One thing about homemade bread is that in ever recipe the last step includes the instruction to let the finished bread cool at least 1 hour before slicing.  Does anyone actually do that?  In our household the bread comes out of the oven and all bets are off.  In fact it was almost a miracle that we managed to get this photo taken before we ripped into it.  We are of the opinion that there is nothing better than hot straight from the oven bread with a generous dollop of butter melting all over it.  Pretty much heaven! 

Jalapeno Cheese Bread
Adapted from  Allrecipes.com
Makes 1 loaf
1 c. all purpose flour
1 1/3 c. whole white wheat flour
4 oz. jack cheese, shredded + a little more for the top of the bread
1/4 c. picked jalapenos, minced + a few more whole for the top of the bread
2 T. + 2 t. evaporated cane juice
1/2 t salt
2/3 c. warm water
2 1/4 t. (1 packet) active dry yeast
1 T. + 1t. vegetable oil
1) Whisk together the all purpose flour and whole white wheat flour.  Toss well with the jalapenos and cheese till they are well coated.

2)  In a separate bowl mix together the evaporated cane juice, salt and water until dissolved.  Sprinkle the yeast on top of the water mixture and let sit 1 minutes.  Stir the yeast into the water well and then let rise 10 minutes.  Add the vegetable oil to the yeast mixture and stir well.

3) Slowly add the yeast mixture to the dry ingredients and mix well until just combined.  Turn the dough out onto a lightly floured surface and kneed the dough for about 10 minutes.  Add more whole white wheat flour if necessary, but the dough should be sticky.  Place the dough back into an oiled bowl pressing it into the bottom of the bowl and then turning over so both sides are oiled.  Place the dough in a warm dry place, cover with a clean towel and let rise approximately 1 hour until doubled in size.  

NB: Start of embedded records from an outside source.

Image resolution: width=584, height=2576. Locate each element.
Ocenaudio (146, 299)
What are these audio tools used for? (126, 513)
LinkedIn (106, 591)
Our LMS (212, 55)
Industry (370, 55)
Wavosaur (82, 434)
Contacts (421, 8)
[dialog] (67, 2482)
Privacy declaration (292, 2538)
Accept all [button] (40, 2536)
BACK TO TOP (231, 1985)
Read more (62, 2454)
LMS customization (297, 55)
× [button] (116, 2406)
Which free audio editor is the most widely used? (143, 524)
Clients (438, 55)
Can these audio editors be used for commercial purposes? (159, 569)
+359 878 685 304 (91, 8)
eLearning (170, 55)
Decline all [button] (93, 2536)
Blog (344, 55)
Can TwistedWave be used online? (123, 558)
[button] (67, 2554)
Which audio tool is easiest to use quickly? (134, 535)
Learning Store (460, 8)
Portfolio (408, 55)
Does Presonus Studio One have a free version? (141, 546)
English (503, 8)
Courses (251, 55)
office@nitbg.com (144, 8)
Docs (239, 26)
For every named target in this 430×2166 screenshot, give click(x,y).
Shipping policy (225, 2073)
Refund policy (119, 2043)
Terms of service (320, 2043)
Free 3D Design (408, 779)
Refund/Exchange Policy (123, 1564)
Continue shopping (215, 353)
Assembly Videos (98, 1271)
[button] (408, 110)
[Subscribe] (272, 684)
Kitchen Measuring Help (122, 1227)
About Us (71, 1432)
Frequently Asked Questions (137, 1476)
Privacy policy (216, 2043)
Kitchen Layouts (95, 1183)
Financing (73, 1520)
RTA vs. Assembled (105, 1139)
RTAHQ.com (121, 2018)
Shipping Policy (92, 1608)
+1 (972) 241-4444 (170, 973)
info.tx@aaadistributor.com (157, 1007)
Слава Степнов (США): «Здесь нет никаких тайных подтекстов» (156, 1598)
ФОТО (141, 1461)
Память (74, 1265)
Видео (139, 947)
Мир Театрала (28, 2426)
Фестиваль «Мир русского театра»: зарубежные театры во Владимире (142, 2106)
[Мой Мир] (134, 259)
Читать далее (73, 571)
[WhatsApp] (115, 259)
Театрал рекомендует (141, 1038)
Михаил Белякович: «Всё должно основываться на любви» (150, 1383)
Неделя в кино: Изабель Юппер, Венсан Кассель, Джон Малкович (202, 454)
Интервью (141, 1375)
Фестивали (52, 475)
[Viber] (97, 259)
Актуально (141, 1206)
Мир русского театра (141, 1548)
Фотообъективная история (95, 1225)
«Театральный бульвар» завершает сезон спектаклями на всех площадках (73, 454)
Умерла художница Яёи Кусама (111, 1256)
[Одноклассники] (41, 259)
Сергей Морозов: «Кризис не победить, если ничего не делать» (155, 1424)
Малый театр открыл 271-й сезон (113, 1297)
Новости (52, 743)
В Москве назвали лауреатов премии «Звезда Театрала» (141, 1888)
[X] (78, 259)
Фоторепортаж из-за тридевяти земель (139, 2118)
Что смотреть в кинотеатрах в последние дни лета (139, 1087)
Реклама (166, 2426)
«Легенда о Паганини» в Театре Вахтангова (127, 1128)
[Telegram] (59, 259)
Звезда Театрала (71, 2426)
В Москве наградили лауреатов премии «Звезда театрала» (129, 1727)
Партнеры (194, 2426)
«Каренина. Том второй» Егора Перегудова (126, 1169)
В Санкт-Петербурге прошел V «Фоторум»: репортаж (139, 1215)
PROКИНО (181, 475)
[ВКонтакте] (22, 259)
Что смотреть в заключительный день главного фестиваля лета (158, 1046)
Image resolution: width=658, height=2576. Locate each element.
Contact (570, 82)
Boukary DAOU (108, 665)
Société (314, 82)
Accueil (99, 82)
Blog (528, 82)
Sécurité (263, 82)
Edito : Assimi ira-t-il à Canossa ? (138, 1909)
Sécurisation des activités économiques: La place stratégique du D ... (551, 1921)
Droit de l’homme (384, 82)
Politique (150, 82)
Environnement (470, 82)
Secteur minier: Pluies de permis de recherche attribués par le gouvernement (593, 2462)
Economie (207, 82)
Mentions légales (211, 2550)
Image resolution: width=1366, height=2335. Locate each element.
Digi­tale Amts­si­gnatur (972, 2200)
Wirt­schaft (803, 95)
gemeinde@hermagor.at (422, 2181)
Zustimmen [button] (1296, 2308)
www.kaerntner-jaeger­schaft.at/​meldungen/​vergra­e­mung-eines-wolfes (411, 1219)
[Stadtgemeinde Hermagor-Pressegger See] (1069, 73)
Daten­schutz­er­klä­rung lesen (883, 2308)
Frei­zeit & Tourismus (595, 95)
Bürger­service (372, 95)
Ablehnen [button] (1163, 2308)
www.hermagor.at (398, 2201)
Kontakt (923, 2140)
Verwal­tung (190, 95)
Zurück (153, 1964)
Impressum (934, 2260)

4) Punch dough down and then turn the dough out onto a clean and floured work surface.  Press the dough out till it is in a rectangle and all air bubbles have been popped.  Form dough into loaf shape and place in a greased loaf pan.  Cover with the towel and let rise again approximately another 45 minutes to an hour when the dough has nearly doubled in size again.  

5) Preheat the oven to 325 degrees.  Sprinkle the extra jalapenos and cheese on top of the bread and then bake for about 50 minutes until the dough is brown on the outside and and fully cooked on the inside.  Let the dough cool about 10 minutes in the pan and then turn it out onto a baking rack and let cool another hour before slicing (if you can resist that long).